Keeping them might have meant the Knicks finished with, say, the fourth-worst record, which holds only a 38 percent probability of picking in the top three. The team with the worst record holds a 64 percent probability of landing a top-3 pick. Further, the fourth-worst team can conceivably pick as low as No. 7, while the worst team can pick no lower than No. 4. Once you're bad, based on the current NBA draft lottery design, there's a huge incentive to being really bad.
That's part of the basis of Sam Hinkie's system in Philadelphia -- being bad's not good enough, you've got to be just about the worst -- and a huge impetus for the attempt to reform the lottery system before this season began. Under that reform proposal (which was narrowly voted down by the NBA Board of Governors), the seven worst teams would have had roughly equal probabilities of landing a high pick. There'd be little reason for New York and Philadelphia to be so uncompetitive. They might actually on occasion be interesting to watch.

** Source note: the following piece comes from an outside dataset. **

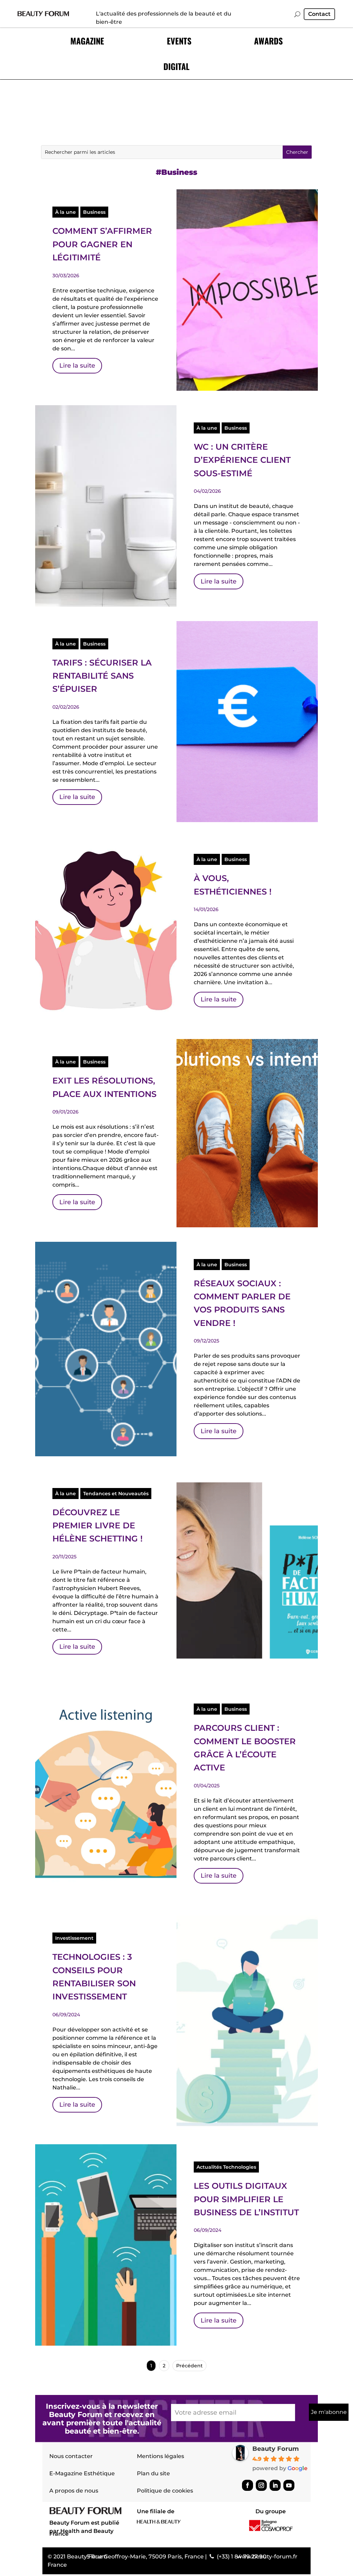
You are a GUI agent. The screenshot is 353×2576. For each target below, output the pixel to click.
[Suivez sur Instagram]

But that proposed plan also came with rejiggered odds at the bottom of the lottery. The ninth-worst team -- currently the Hornets -- has a 6 percent probability of landing a top five pick in the current system. Lottery reform would have boosted that to 31 percent. There would have been a massive incentive for the Hornets (or another team in the race, like Indiana or Boston) to drop out of the playoff chase.
It'd even be the case for the last team out in the East, who will likely finish with the 11th-worst record in the league. Under the current system that team has a 1 percent chance of winning the No. 1 pick and a 3 percent chance at a top-5 pick. Under lottery reform, it would have had a 3 percent chance at No. 1 overall and a 15 percent chance at a top-5 pick.
In both systems, the last team in the East playoff bracket has zero percent probabilities of the No. 1 or a top-5 pick. Tell me Danny Ainge, competitive as he is, wouldn't have second thoughts if reform had passed. Tell me Larry Bird, who recently decried tanking, wouldn't consider keeping Paul George on the shelf if it meant a non-negligible shot at one of the draft's studs instead of a dice roll in the teens.
Policy matters. The NBA almost shook up the incentive structure for being truly horrible and for making the playoffs, and it could have fundamentally changed how all of these teams acted. That's a huge deal, and while the types of reform the NBA proposed is smart and will kill the most aggressive form of institutional tanking, it would have unintended consequences. The league ought to figure out how to address those before creating that new problem.